When the girls were little, Joe and I bought two dressers for their room.  We went to Mer-Hart Furniture and bought one of them used.  It looked a little worn and dated, but it was made of real wood, and it was sturdy.  We bought the other dresser new at one of those furniture outlet places.  It looked really nice and modern, and we paid about the same price for it as we had the used one.

The new dresser started falling apart shortly after we bought it.  It was made of fiberboard, and could not stand up to the abuse of young children.  It became a useless pile of garbage within six months of purchase.  The old, used dresser?  We still have it, and it looks and works as good as the day we bought it, which was about fifteen years ago.

Moral of the story:  I think a lot of people choose their martial art based on the same kind of criteria we used when we bought the new dresser.  It looked really nice for a short while, but we didn’t fully consider it’s future value.  Inevitably, it did not provide us with the true intent of our purchase, and we got no real return on our investment.

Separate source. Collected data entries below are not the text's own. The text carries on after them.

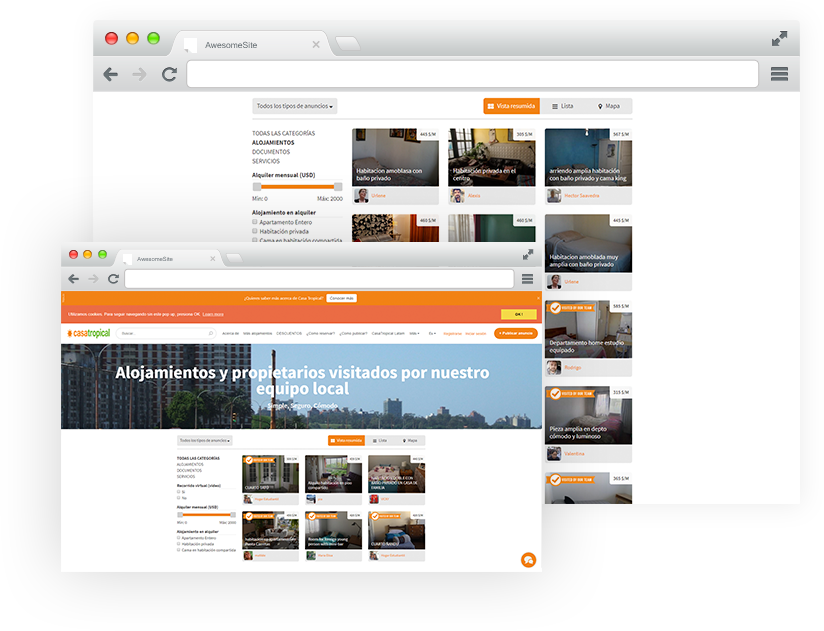Click the reload icon in the back browser

pos(169,74)
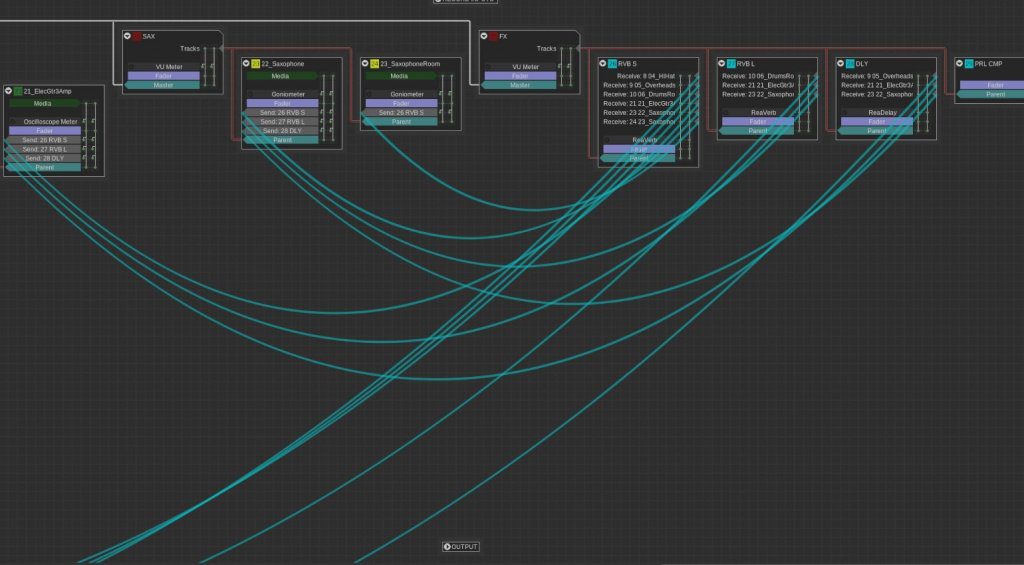Click the yellow 24 icon on 23_SaxophoneRoom

[x=375, y=63]
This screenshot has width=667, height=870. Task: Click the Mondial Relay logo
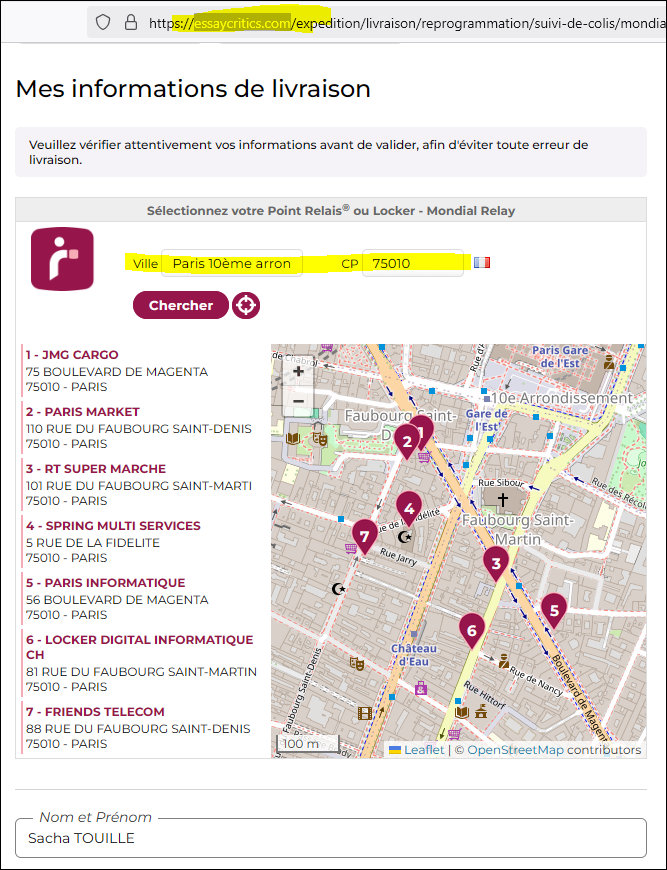pyautogui.click(x=62, y=259)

Traditional martial arts, like the old dresser, may not seem as bright and shiny and cool as some of the more modern styles, but they were built to last.  If your goal is just to look good for awhile, then buying into a more demonstration-oriented system might be a good investment for you.  However, if you’re looking for a solid product that is going to work for you when you really need it, and for years to come, your best bet may be to choose something that is old and used.


One comment on “A Tale of Two Dressers

  1. We are a country of consumers. Almost everything we purchase, factors in aesthetics. Commercials surround us with the newest ,shiniest, items with a sparkle that is been designed to market specifically to each of us. There is no need to be impressed, but it sells… Looks aren't everything!